En 2012, of Montreal livrait avec Paralytic Stalks un album déroutant, viscéral et sans compromis. Une œuvre qui divise, au croisement de l’introspection douloureuse et de l’expérimentation débridée. Onze ans après sa sortie, ce disque reste difficile à classer : œuvre brillante ou chaos confus ? Peut-être un peu des deux.
Connu pour ses envolées pop psychédéliques et son sens aigu de la mise en scène, le groupe mené par Kevin Barnes prend ici un virage plus sombre, plus personnel, parfois même oppressant. Paralytic Stalks est un album qui refuse la facilité. Dès les premiers titres, il impose un ton torturé, complexe, presque hermétique, qui contraste fortement avec les productions plus accessibles d’albums précédents comme Hissing Fauna, Are You the Destroyer?
Cette évolution n’est pas anodine. Elle traduit un besoin de rupture, une volonté manifeste de sortir des formats pour explorer des terrains plus expérimentaux, voire avant-gardistes. Barnes ne cherche plus à séduire : il cherche à exprimer.
Musicalement, Paralytic Stalks déborde d’idées. L’album s’aventure dans des constructions alambiquées, mélangeant pop baroque, rock progressif, noise, électronique, et même musique contemporaine.
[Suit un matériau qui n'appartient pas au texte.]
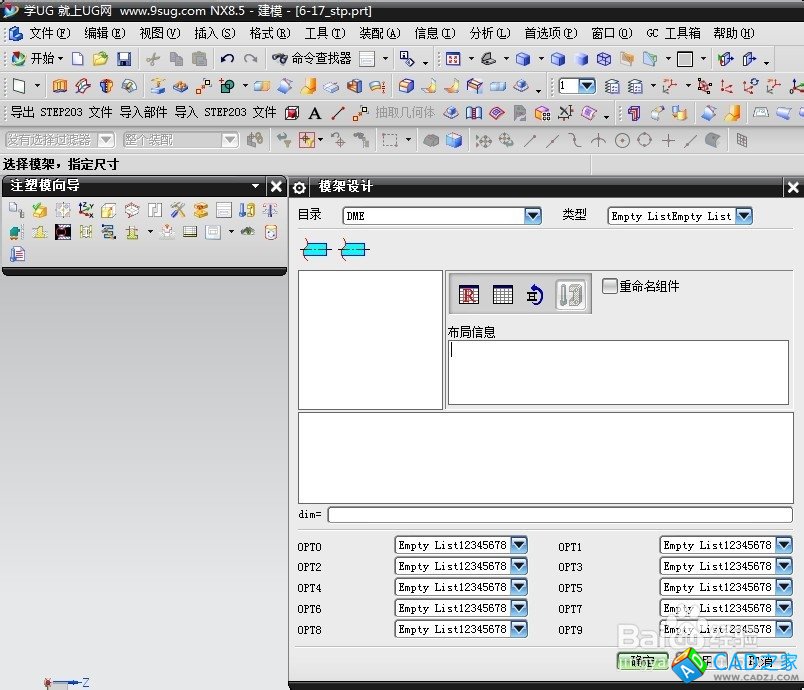Viewport: 804px width, 690px height.
Task: Click the Cut scissors icon
Action: point(153,59)
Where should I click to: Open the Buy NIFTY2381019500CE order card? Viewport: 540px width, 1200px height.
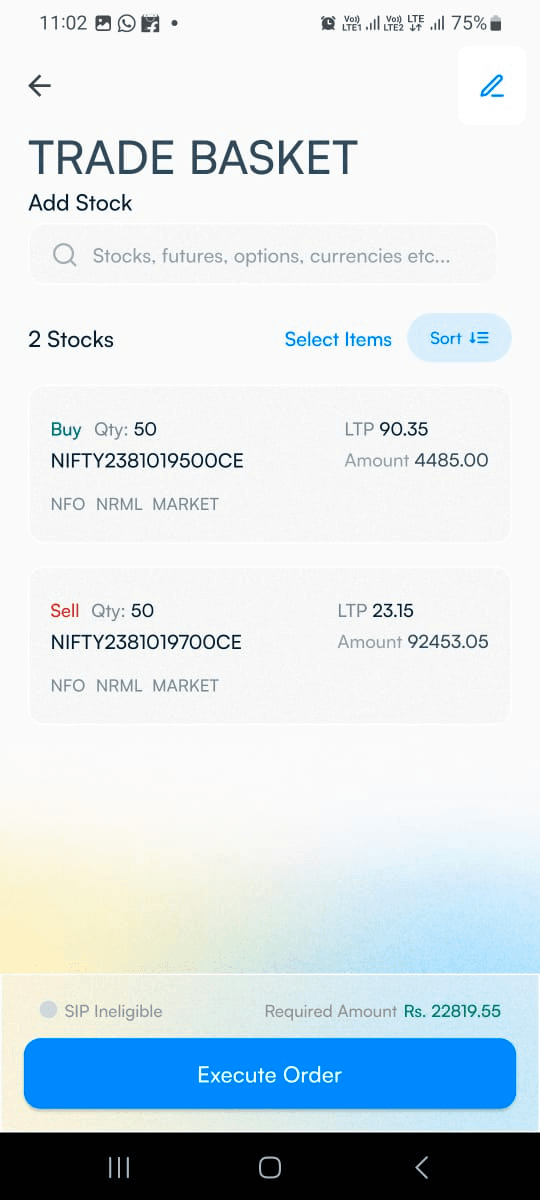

Chaque piste semble vouloir briser les codes, introduire un nouveau motif, une nouvelle texture, sans jamais vraiment se poser.
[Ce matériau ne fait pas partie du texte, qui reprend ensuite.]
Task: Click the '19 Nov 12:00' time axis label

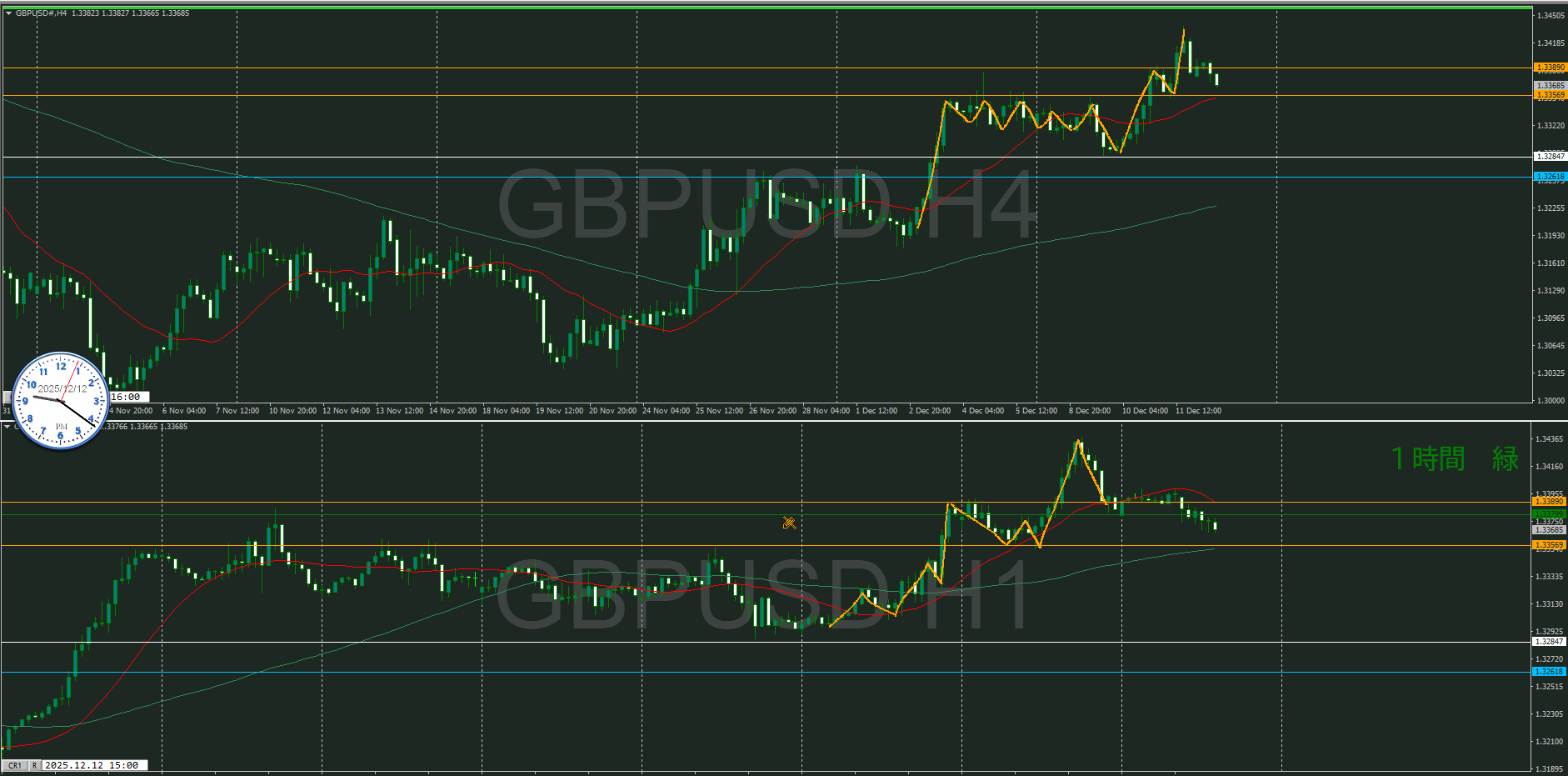Action: coord(559,411)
Cette approche a le mérite de l’originalité et témoigne d’une vraie audace artistique. Mais elle a aussi ses revers : l’album manque parfois de lisibilité. Les ruptures incessantes peuvent fatiguer l’écoute, et certaines séquences flirtent avec l’auto-indulgence. Le risque d’égarer l’auditeur n’est jamais bien loin.
Là où l’album frappe juste, c’est dans sa charge émotionnelle. Derrière l’exubérance, on sent une fragilité, une colère, une détresse. Kevin Barnes y livre une forme de confession désordonnée, à mi-chemin entre le journal intime et le cri de douleur. Spiteful Intervention ou Wintered Debts en sont des exemples marquants, où la vulnérabilité affleure sous les distorsions.
On pourrait reprocher à Paralytic Stalks son manque de cohésion, mais il faut lui reconnaître une cohérence émotionnelle. Le fil rouge est là : un besoin urgent de se libérer, quitte à bousculer. C’est ce qui rend l’album profondément humain, malgré ses excès.
Avec le recul, Paralytic Stalks apparaît comme une œuvre courageuse, mais imparfaite. C’est un disque qui s’adresse plus au cœur qu’à la raison, plus à l’instinct qu’au goût. Une plongée sans filet dans un monde intérieur tourmenté, dont on ne ressort pas indemne.
La note de 6.5/10 reflète cette ambivalence : une admiration réelle pour l’intention artistique, mais aussi une certaine lassitude face à une exécution parfois trop éclatée. L’album fascine autant qu’il désoriente. Il n’est pas toujours agréable à écouter — mais il est difficile à oublier.